“..il violoncello è uno dei pochi strumenti che occupano quasi l'ottanta per cento del tuo corpo e lo mettono in tensione..” *
E la tensione “corporea” del suo suono è la prima cosa che percepisci, appena “Works” inizia a roteare nel lettore.
Nel poker (“Terra aria” - “Terra acqua” - “Terra danza” - “Terra fuoco”) di brani che compongono la suite che apre questa raccolta, vibrano tensioni che incalzano l’ascoltatore, che si distendono sulla trama allestita dalle corde di una chitarra acustica, per tornare poi ad assalirlo con un vortice turbinoso, nel drumming di una batteria che di colpo scompare. Lasciando posto alla fresca contabilità del tema, portato sino alla sua esasperazione insistita che si placa per condurci dove la “terra danza”. E sciogliersi nell’eco che evoca il fuoco, in un trattamento elettronico della percussione operata sullo strumento.

Nato nel ’62 a Palermo, figlio d’arte, Giovanni Sollima è un compositore e violoncellista la cui carriera di esecutore inizia prestissimo in ambito classico, portandolo a collaborare, tra gli altri, con nomi del calibro di Giuseppe Sinopoli, Martha Argerich, Jorg Demus. Le indubbie qualità di interprete non lo confinano però nell’esclusivo ruolo di esecutore. La sua attività di compositore, anche solo a giudicare da quel che possiamo sentire nel disco in oggetto, sembra stimolata dall’idea di aprire tutte le porte per consentire l’ingresso di diverse attitudini e sollecitazioni, di più materiali sonori, nelle stanze della musica. Coadiuvato da un ensemble che conta componenti dei Bang on a Can e dello Steve Reich Ensemble esegue le proprie partiture che vivono della personale commistione tra elementi di classicità, rock, tratti del minimalismo e sonorità mediterranee, anche espresse dall’uso di strumenti provenienti da questa area.
Il disco, pubblicato nel 2005, raccoglie e documenta gli aspetti di un’attività multiforme, nelle premesse e nelle commissioni come negli esiti.
Così che in “Zobeide” si respira l’aria di un mediterraneo normanno, ipnotica e reiterata nei rimbalzi delle corde. E subito dopo si entra nella “ Prophecy of Dante”, parte di un lavoro da un profilo più classico, ma attraversato da squarci di moderna inquietudine “minimalista”, realizzato per di Festival "Il violino e la selce", su testo di George Gordon Byron.

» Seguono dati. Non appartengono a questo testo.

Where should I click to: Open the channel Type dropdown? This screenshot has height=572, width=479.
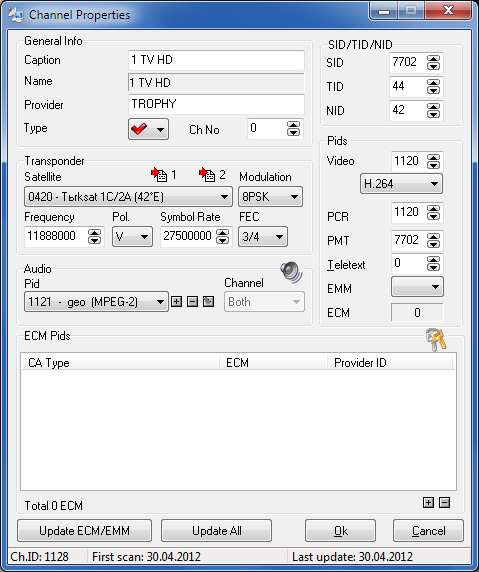[x=148, y=129]
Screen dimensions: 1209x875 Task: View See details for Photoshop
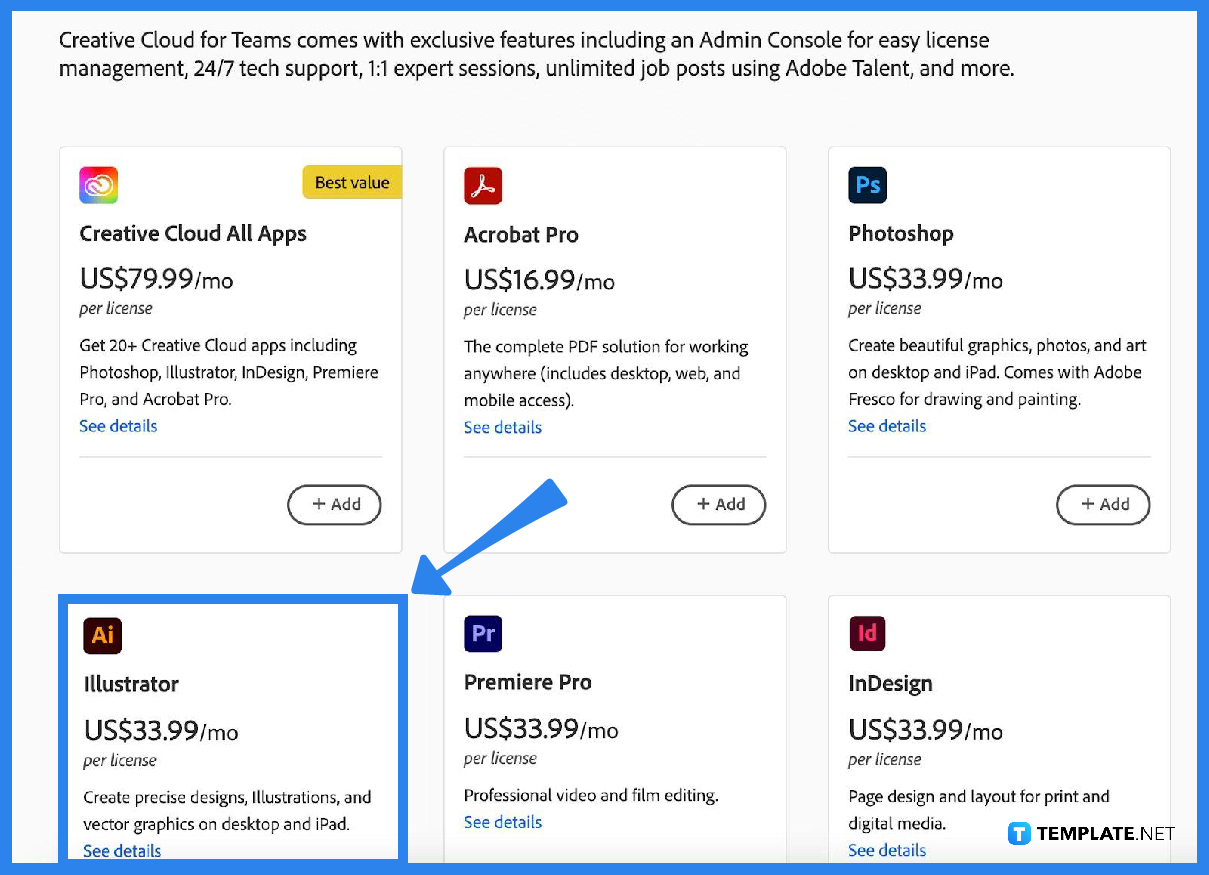[887, 426]
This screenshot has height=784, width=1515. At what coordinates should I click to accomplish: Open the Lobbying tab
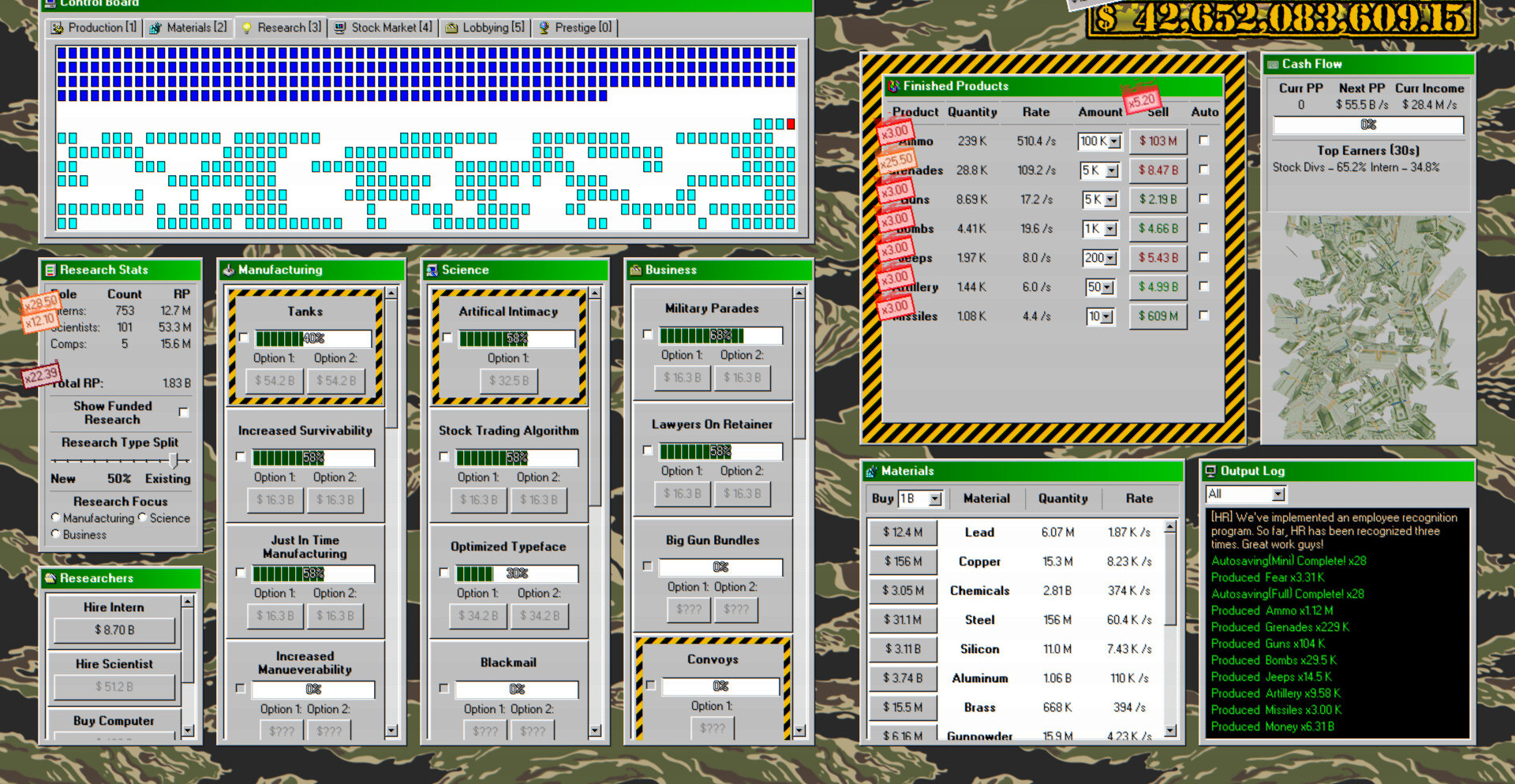pyautogui.click(x=485, y=28)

L’elettronica è un altro elemento, presente ma mai invasivo, come in “Hell I”.
E tutte le tracce risultano assolutamente “godibili”, lontane da altre derive, a volte apprezzabilissime, alle quali conduce la ricerca applicata a simili materiali sonori.
Pur rappresentando uno spaccato, inevitabilmente parziale, in particolare per quel che concerne i lavori di destinazione teatrale, credo che “Works” sia un’ottima occasione per avvicinare un autore che, ad oggi, ha collezionato esecuzioni delle proprie opere affidate a Riccardo Muti, Gidon Kremer Yuri Bashmet, o interpretate da solisti come Bruno Canino,Yo-Yo Ma, Mario Brunello. Che ha realizzato coreografie per Carolyn Carlson, collaborando anche, in ambiti apparentemente inconciliabili, con DJ Scanner.
Almeno a ciò è valso per me, questo disco. Non mi resta che, sulla scorta di questi 12 frammenti, iniziare una ricerca nella discografia di una autore che sino a pochi giorni fa mi era assolutamente ignoto.

Una ricerca che, a giudicare da questa “anteprima”, dovrebbe riservare interessanti sorprese.
Per consentire al gentile lettore di intendere quale poliedrica natura attraversi il disco, allego alcuni estratti da ogni traccia. Mi auguro che per qualcuno l’ascolto si tramuti della medesima gradevole scoperta che è stata per me.
Sperando anche che chi conosce il lavoro di Sollima, sia così benevolo da fornirmi qualche indicazione in proposito.

Intanto lascio che “Notte”, la lunga traccia conclusiva di “Works” cali, sorprendentemente luminosa, nella stanza.